Let's remember that the movie would never have seen the light of day if Saul Zaentz had not seen and purchased the film rights to Peter Shaffer's award-winning play, a biographical fantasy based on the lives of Wolgang Mozart and Antonio Salieri (Shaffer never claimed to be historically accurate).

Amadeus (Mozart's middle name became the title of the play as it means "Beloved of God," thematically important in the work, and more poetic than "I Hate Mozart") opened in 1979 in London with a production by the Royal National Theatre, with Paul Scofield as Salieri and Simon Callow as Mozart (Callow would appear in the film, not as Mozart, but as theatre manager Emanuel Schikaneder). Peter Hall was the director (All three, along with designer John Bury were nominated for Olivier Awards... but lost out to that year's hit, Nicholas Nickleby).
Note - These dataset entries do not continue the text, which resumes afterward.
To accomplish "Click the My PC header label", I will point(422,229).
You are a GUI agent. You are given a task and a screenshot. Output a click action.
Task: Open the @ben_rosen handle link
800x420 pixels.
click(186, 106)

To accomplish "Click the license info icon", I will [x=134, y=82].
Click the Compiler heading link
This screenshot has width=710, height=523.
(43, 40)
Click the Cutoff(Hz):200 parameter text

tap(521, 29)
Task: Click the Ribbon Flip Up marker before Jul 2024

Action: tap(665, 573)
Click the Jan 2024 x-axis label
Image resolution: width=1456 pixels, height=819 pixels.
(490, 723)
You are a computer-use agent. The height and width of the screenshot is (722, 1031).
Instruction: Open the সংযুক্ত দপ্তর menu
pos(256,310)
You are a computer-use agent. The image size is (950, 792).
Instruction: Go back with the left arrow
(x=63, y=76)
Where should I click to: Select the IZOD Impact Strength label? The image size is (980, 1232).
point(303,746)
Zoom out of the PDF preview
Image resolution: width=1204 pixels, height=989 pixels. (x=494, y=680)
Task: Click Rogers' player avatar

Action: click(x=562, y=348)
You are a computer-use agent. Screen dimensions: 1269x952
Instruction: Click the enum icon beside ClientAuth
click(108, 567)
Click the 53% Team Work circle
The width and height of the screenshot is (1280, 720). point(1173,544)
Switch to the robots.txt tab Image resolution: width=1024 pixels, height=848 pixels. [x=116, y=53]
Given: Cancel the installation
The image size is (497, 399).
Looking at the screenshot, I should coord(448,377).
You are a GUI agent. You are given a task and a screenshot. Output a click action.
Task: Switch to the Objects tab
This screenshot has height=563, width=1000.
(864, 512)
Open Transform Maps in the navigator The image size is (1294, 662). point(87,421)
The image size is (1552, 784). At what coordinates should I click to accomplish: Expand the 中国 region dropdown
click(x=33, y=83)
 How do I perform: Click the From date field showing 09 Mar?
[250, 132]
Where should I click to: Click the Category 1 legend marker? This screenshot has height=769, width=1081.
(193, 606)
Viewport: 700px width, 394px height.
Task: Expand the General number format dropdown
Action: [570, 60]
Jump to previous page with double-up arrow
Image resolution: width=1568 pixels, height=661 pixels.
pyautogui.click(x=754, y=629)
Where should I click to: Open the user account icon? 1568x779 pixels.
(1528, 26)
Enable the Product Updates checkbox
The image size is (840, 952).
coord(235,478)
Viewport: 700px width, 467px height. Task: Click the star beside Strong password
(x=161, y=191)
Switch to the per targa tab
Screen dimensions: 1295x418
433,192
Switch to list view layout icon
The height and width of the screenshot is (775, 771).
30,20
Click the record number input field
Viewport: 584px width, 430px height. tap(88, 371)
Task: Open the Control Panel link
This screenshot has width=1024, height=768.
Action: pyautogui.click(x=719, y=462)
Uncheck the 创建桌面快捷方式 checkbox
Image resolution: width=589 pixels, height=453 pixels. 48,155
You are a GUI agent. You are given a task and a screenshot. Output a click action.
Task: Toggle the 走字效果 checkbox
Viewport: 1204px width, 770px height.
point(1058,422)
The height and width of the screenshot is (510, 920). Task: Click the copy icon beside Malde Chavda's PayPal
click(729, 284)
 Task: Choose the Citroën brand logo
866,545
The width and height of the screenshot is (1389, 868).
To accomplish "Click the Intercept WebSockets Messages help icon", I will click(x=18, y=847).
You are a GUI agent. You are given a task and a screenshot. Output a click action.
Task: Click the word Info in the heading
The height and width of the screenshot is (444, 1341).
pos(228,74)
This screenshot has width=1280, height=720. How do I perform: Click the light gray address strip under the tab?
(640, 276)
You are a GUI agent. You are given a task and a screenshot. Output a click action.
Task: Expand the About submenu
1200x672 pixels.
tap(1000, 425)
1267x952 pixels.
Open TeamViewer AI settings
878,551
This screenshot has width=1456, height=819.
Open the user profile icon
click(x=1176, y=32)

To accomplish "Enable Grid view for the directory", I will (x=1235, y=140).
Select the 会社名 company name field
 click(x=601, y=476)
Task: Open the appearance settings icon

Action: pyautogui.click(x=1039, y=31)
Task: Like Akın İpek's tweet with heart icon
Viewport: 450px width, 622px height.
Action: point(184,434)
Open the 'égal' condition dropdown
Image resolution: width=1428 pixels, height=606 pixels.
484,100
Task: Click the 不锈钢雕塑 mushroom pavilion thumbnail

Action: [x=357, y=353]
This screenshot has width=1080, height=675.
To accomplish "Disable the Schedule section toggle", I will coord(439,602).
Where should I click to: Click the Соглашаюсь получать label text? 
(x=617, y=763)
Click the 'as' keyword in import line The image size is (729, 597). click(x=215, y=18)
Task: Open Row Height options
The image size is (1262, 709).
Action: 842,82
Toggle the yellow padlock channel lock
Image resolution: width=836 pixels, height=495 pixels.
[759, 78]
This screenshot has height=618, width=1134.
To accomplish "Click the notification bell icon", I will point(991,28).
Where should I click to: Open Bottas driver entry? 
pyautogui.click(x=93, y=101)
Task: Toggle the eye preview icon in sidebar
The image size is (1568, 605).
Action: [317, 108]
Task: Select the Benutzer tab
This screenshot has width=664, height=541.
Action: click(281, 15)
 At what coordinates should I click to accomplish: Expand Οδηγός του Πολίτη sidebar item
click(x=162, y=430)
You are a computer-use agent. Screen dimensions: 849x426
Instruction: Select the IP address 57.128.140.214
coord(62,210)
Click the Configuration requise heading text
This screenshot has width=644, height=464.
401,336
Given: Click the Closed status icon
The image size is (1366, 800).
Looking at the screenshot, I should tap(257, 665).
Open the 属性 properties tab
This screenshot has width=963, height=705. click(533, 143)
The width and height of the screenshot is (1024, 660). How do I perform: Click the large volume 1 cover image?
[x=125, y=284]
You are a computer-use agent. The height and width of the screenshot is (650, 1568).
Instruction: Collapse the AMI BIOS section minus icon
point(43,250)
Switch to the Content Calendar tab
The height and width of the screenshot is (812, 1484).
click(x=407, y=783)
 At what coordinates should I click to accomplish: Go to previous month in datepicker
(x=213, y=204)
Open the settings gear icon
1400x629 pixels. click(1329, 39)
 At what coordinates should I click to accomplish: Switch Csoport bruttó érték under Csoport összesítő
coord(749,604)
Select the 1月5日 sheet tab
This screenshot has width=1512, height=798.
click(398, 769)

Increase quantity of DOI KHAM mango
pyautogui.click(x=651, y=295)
It soon crossed the Atlantic on Broadway, again with Peter Hall directing, but with Ian McKellen as Antonio Salieri and Tim Curry as Mozart. Both men were nominated for Tony Awards, McKellen won. The show also won a Tony for Best Play (1981), Best Director, and John Bury took home two Tonys for outstanding scenic design and lighting design (he'd also been nominated for costume design). It ran for 1181 performances in New York.

The 1984 film, directed by Milos Forman, starred F. Murray Abraham as Salieri and Tom Hulce as Mozart. Abraham won an Academy Award for Best Actor (beating out Hulce, nominated in the same category), and Forman won the Best Director award. Shaffer won an Academy Award for adapting his own screenplay (The film swept the 1984 Oscars, also taking home Best Picture and awards for Costume Design, Makeup, Art Direction, and Sound).

In 1999, a revival opened on Broadway, (after another Peter Hall production in London at the Old Vic) with a tighter script by Shaffer. (The original play had one ending, which he changed for the movie. Shaffer changed it again for the revival, and worked to humanize Salieri). Hall again directed, and cast David Suchet as Salieri and Michael Sheen as Mozart. Suchet was nominated for a Tony, as was the entire production (for Best Revival).

The "Did Salieri kill Mozart out of jealousy?" theme was not new on stage, it had appeared in Rimsky-Korsakov's opera Mozart and Salieri which, in turn, was based on Alexander Pushkin's dramatic poem of the same name (1830).